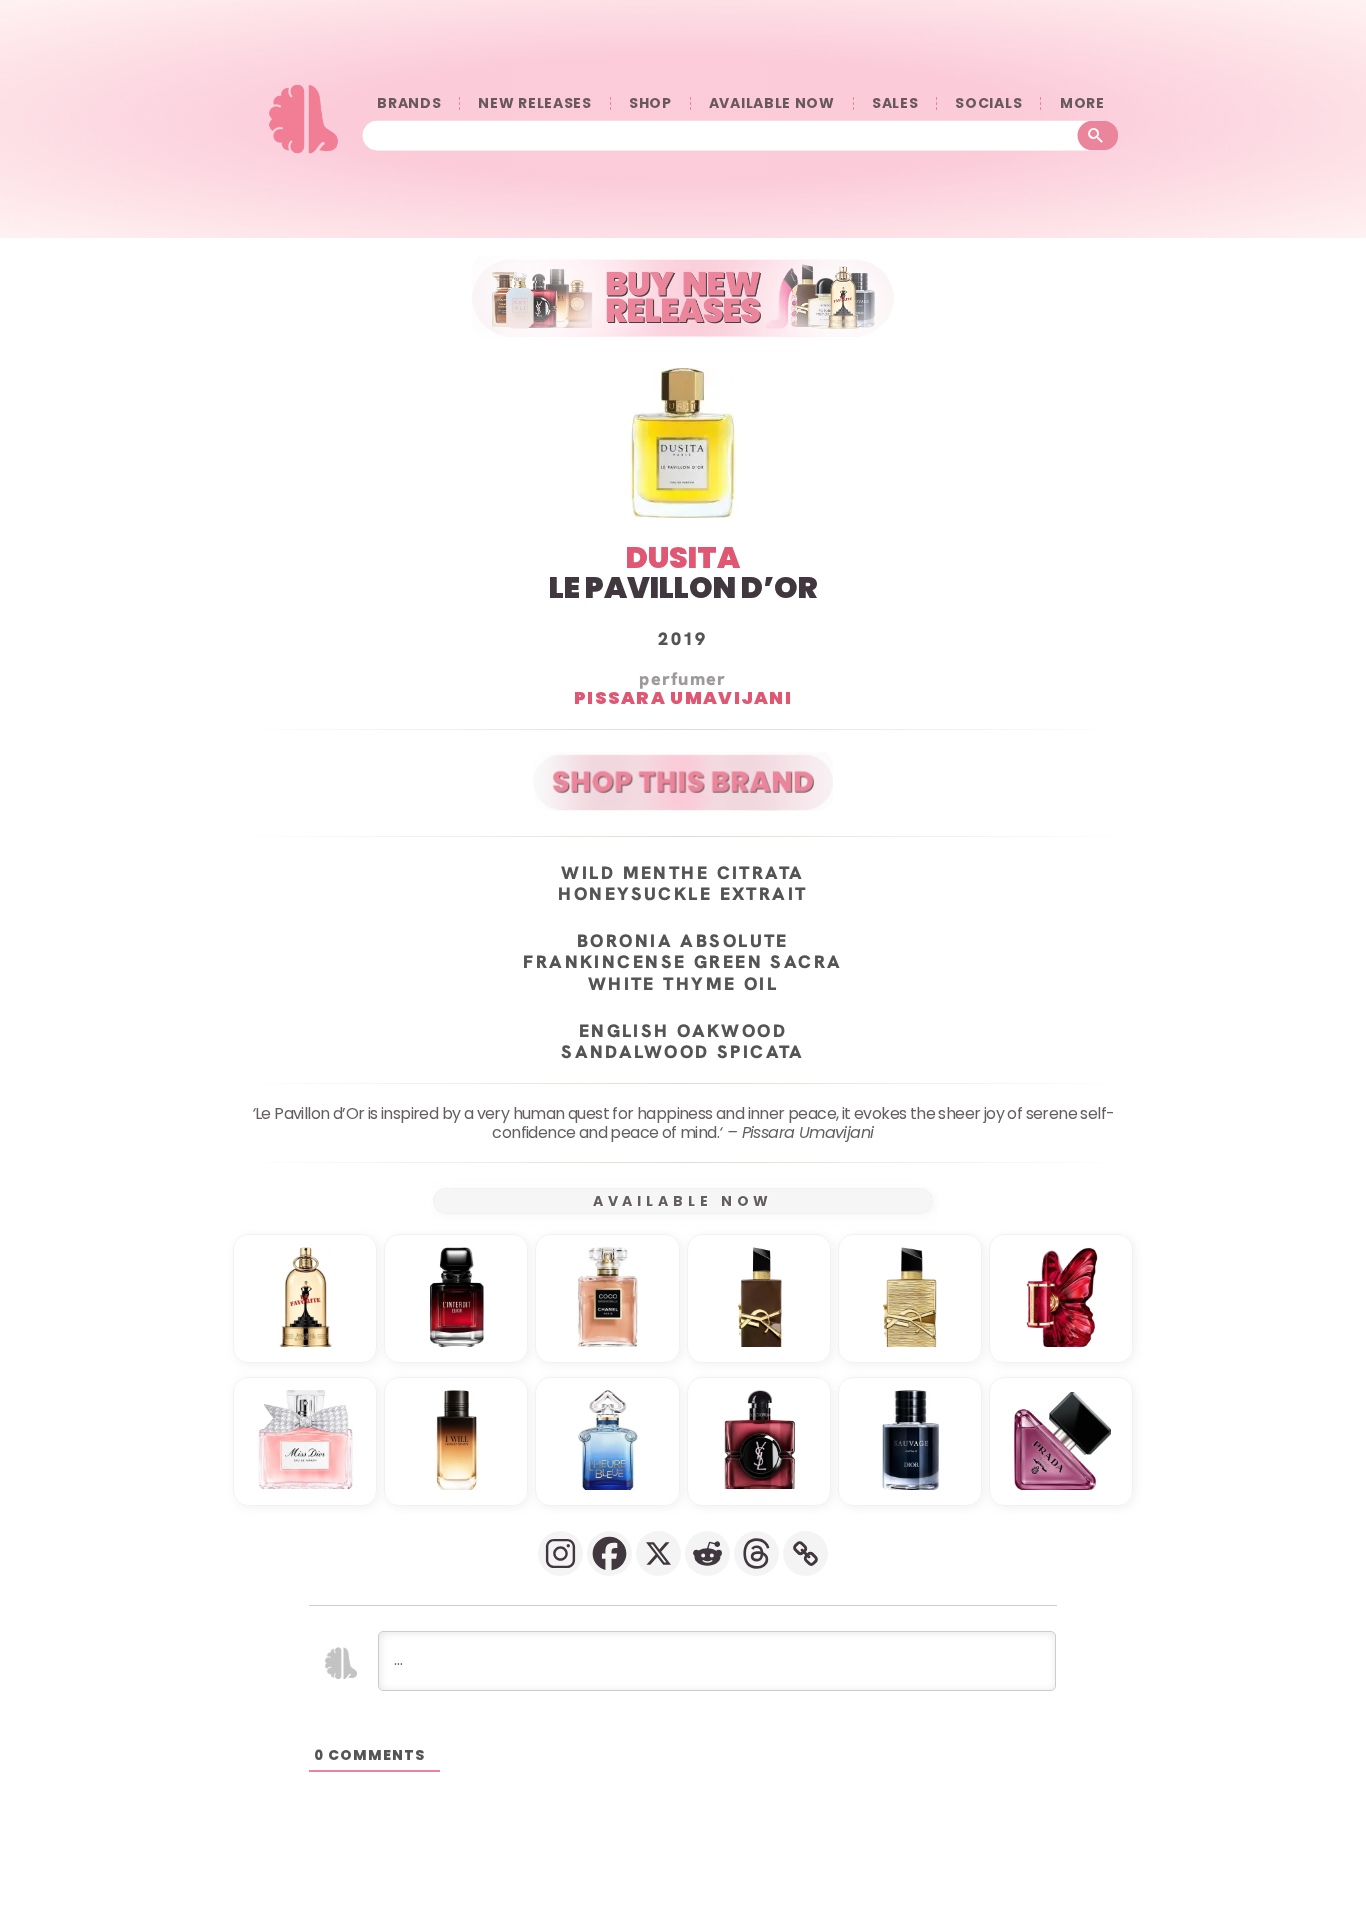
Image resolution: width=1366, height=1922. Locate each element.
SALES (895, 103)
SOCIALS (988, 103)
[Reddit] (707, 1553)
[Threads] (756, 1553)
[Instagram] (560, 1553)
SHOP (650, 103)
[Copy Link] (805, 1553)
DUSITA (683, 557)
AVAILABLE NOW (772, 103)
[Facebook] (609, 1553)
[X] (658, 1553)
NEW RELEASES (534, 103)
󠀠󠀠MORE (1082, 103)
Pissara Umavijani (683, 697)
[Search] (1098, 135)
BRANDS (409, 103)
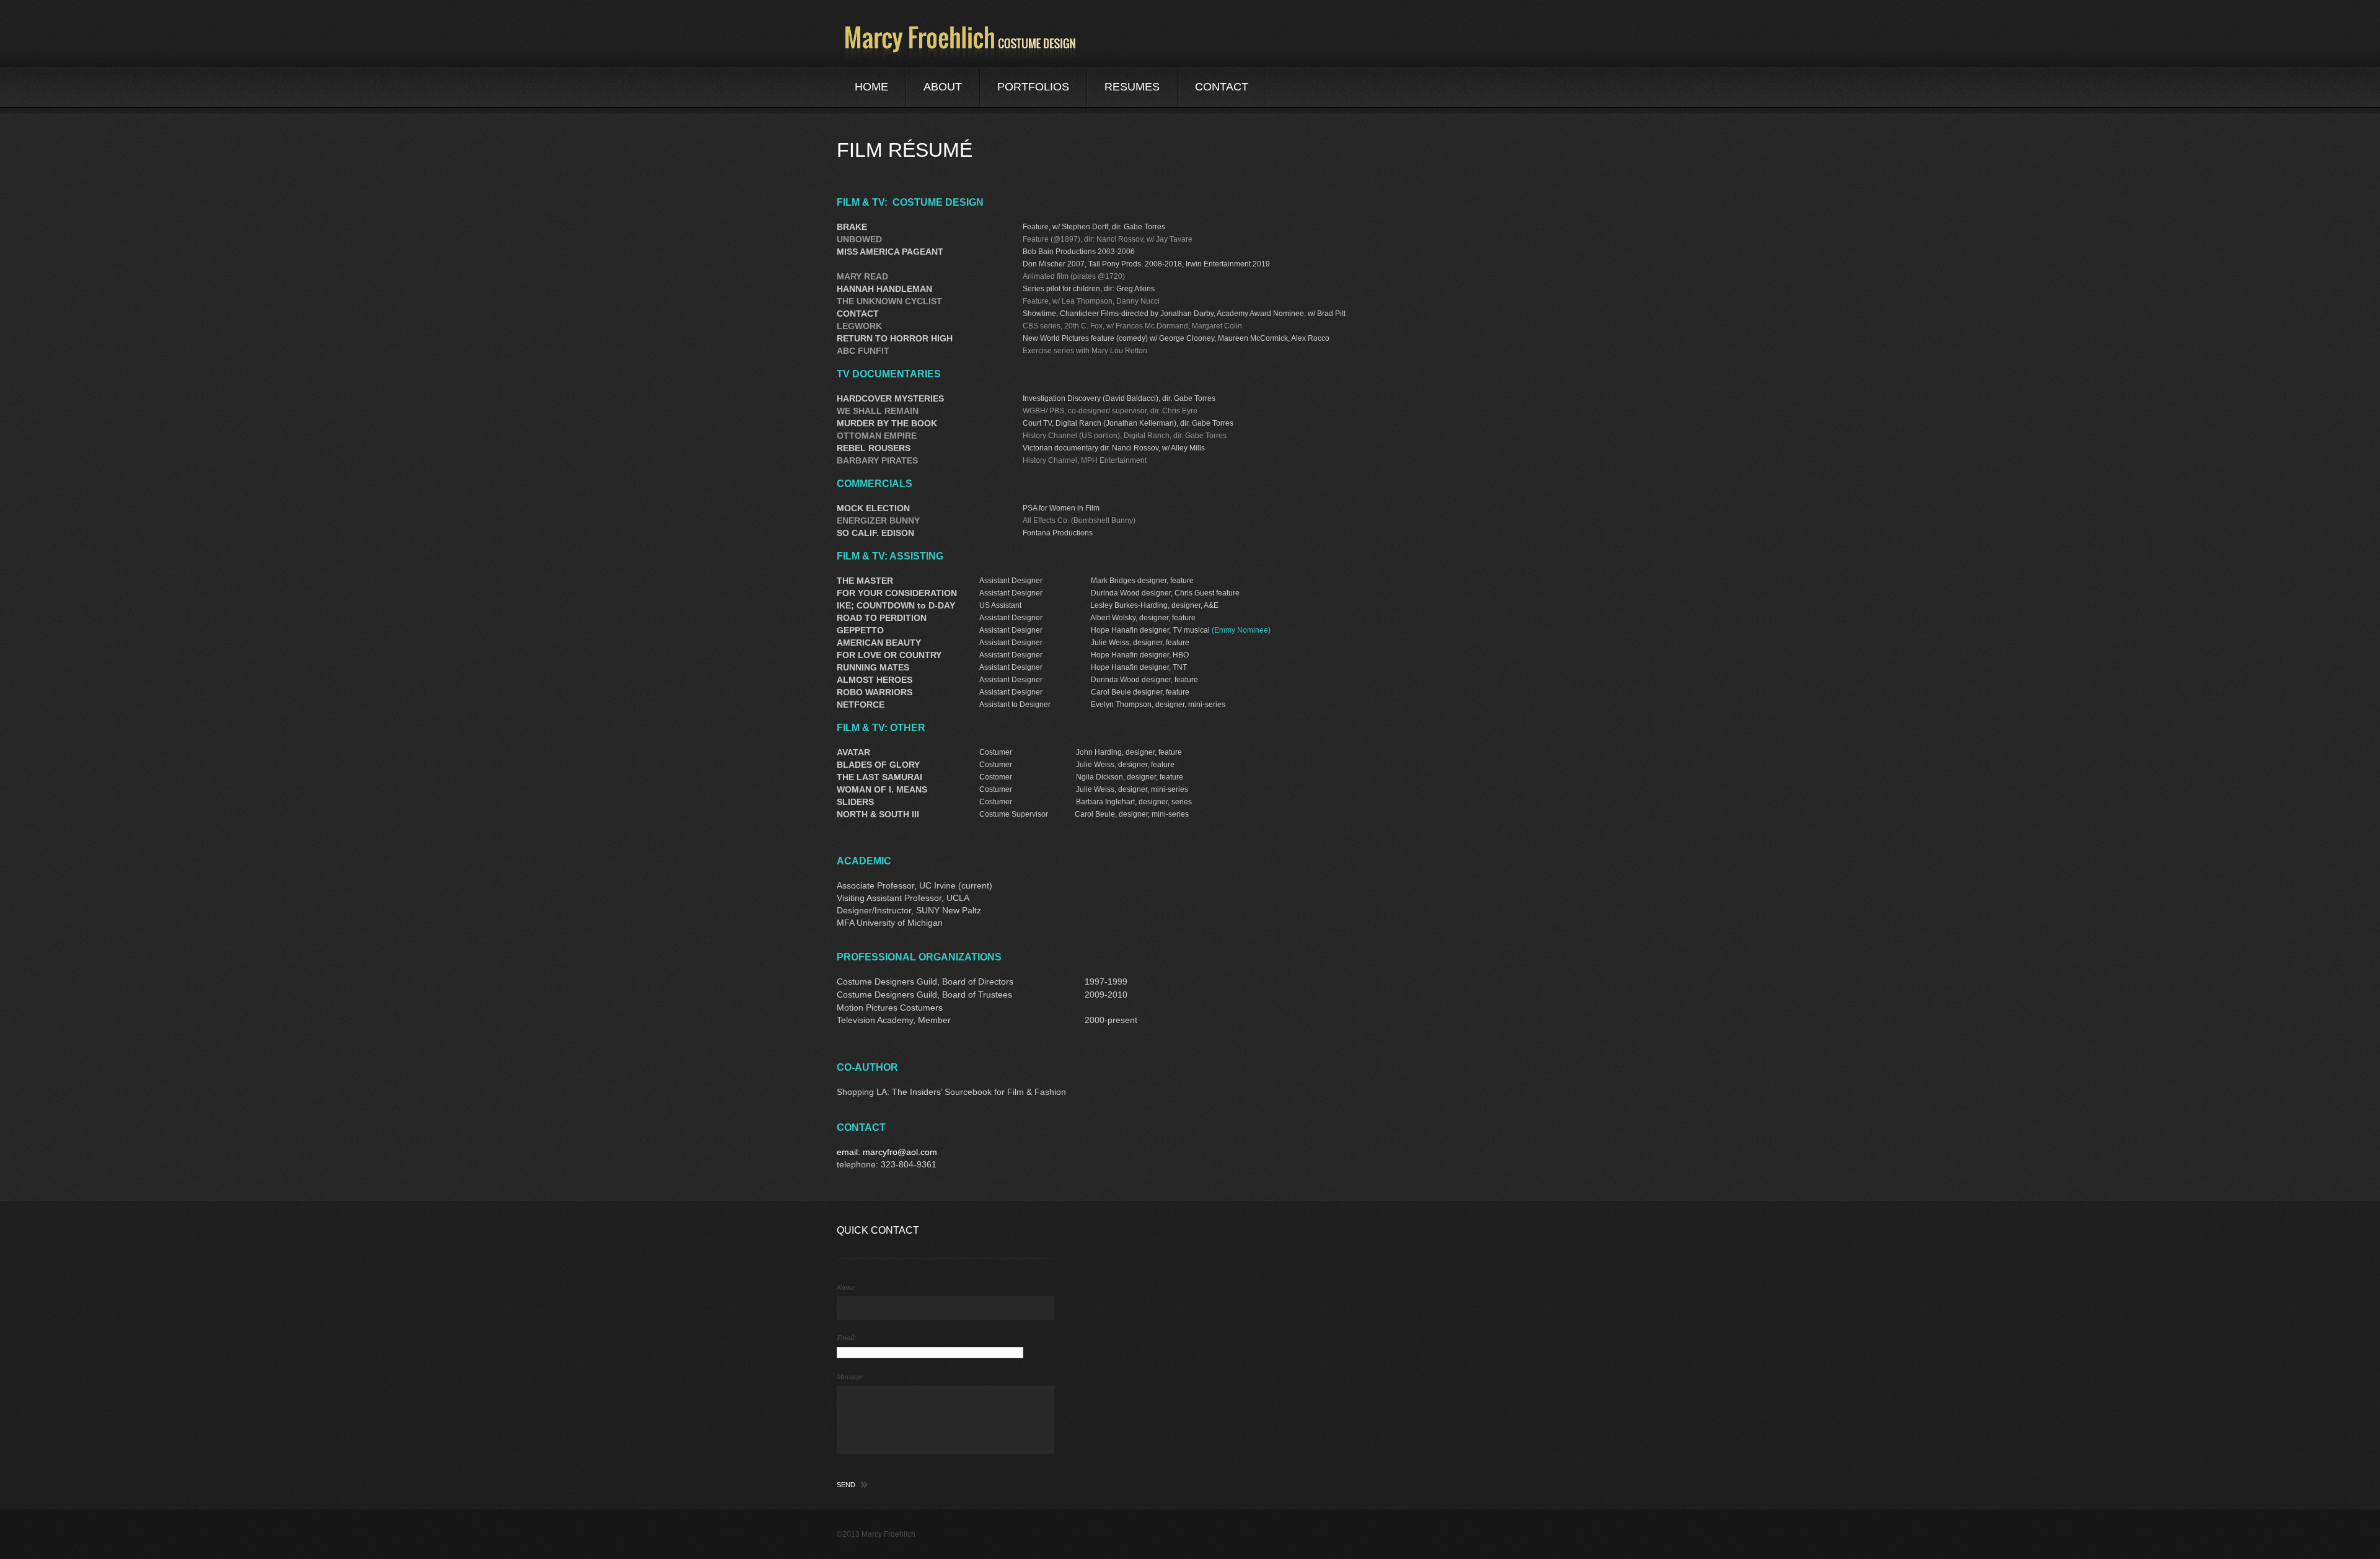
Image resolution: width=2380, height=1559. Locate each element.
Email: (847, 1337)
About (942, 87)
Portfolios (1033, 87)
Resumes (1132, 87)
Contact (1221, 87)
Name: (847, 1287)
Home (871, 87)
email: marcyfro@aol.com (887, 1152)
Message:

- - - - -

> [Required action]: Could you return all lines from the data above that contain the string "Image"?

> [Answer space]:
Image resolution: width=1366, height=1922. Locate each element.
Image resolution: width=2380, height=1559. Locate each element.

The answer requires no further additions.